No opposition has been voiced so far by any of the shareholders. This is quite important as 10-years ago Cooper family (Mr. Cooper was an ex/ousted chair of the company) opposed the A$2.75/share offer from PE firms Macquarie and Carlyle. Copper family-controlled 11% of shares at the time and apparently was dissatisfied with the price. Eventually, despite the price bump (from A$2.70/share), the proposal did not pass the approval threshold – only 66% voted in favor (including 12% held by the acquiring PE firms). In 10 years since then, RDF’s situation has changed dramatically – it was subject to a number of serious bribe scandals in the US (Chicago in 2014, then Ohio, Arizona, and other states) and allegations of charging the drivers incorrectly/without a proper reason. This has resulted in RDF getting banned from bidding for new offers in Chicago (was their major geographic region at the time), while Ohio, Arizona, and more recently Texas banned red light camera’s altogether. The whole thing resulted in a significant impact on the company’s reputation and operational performance (revenue has remained flat/slowly shrinking since then). RDF share price fell to around A$0.40/share levels in early 2015 and never recovered either (until the recent offer). In this light, it is not surprising that no opposition has been voiced yet (especially at this price and premium), and overall, I expect the offer to get approved this time.

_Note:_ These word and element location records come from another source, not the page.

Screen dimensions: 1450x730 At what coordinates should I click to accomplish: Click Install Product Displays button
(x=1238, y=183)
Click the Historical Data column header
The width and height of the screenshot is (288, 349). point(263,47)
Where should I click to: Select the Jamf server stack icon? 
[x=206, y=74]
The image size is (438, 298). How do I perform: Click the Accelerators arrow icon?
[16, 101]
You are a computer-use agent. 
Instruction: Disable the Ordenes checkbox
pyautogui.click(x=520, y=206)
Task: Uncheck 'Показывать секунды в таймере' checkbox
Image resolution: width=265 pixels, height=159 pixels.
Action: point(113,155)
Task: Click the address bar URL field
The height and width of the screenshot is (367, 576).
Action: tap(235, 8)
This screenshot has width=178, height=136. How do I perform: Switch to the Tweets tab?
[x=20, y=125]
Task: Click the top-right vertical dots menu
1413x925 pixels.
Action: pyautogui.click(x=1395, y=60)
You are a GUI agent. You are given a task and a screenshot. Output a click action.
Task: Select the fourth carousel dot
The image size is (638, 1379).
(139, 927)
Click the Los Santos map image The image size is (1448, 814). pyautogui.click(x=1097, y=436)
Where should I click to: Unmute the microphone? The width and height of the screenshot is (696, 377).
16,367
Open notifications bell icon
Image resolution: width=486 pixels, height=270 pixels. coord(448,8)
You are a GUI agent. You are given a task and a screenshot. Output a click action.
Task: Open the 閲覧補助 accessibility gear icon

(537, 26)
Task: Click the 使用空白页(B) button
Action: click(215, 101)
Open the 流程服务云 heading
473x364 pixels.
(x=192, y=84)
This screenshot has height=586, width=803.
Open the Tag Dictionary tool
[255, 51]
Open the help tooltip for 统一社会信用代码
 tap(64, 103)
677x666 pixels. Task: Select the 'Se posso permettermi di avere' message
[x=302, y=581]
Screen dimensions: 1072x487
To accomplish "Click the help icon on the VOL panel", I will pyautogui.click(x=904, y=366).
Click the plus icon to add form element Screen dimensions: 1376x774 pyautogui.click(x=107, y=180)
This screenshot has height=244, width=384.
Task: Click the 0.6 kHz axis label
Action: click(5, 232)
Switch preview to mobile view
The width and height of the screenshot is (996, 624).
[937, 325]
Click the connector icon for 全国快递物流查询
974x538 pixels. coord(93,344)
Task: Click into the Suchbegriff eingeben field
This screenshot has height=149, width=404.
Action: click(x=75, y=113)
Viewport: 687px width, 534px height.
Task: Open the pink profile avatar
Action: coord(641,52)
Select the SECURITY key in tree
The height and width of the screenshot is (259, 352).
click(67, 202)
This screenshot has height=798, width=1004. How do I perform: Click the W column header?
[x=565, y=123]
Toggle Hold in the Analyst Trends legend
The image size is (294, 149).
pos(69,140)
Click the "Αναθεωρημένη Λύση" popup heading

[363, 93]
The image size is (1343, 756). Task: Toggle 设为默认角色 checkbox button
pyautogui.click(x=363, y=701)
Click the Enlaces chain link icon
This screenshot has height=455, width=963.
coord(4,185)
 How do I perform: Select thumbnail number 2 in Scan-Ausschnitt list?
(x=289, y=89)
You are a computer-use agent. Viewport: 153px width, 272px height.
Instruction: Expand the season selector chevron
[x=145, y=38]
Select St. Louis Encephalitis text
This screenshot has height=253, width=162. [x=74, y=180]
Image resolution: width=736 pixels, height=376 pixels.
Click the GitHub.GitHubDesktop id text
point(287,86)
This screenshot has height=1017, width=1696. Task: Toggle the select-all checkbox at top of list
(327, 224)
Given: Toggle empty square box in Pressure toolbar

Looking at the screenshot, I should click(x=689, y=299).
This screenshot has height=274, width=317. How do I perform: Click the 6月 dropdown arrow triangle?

Great development here. Verra raised the offer for Redflex to A$0.96/share. All conditions have been satisfied except the approval of competition authority of the Kingdom of Saudi Arabia. Saudi Arabia’s approval is already late and it is stated that “it may not be obtained until the end of May 2021 (or possibly later).” Deadline is set for the 13th of August, and if by that time the consent is not in place, the scheme will not proceed. Given the uncertainty and limited remaining spread (1%), the idea is closed with 9% profit in 3 months.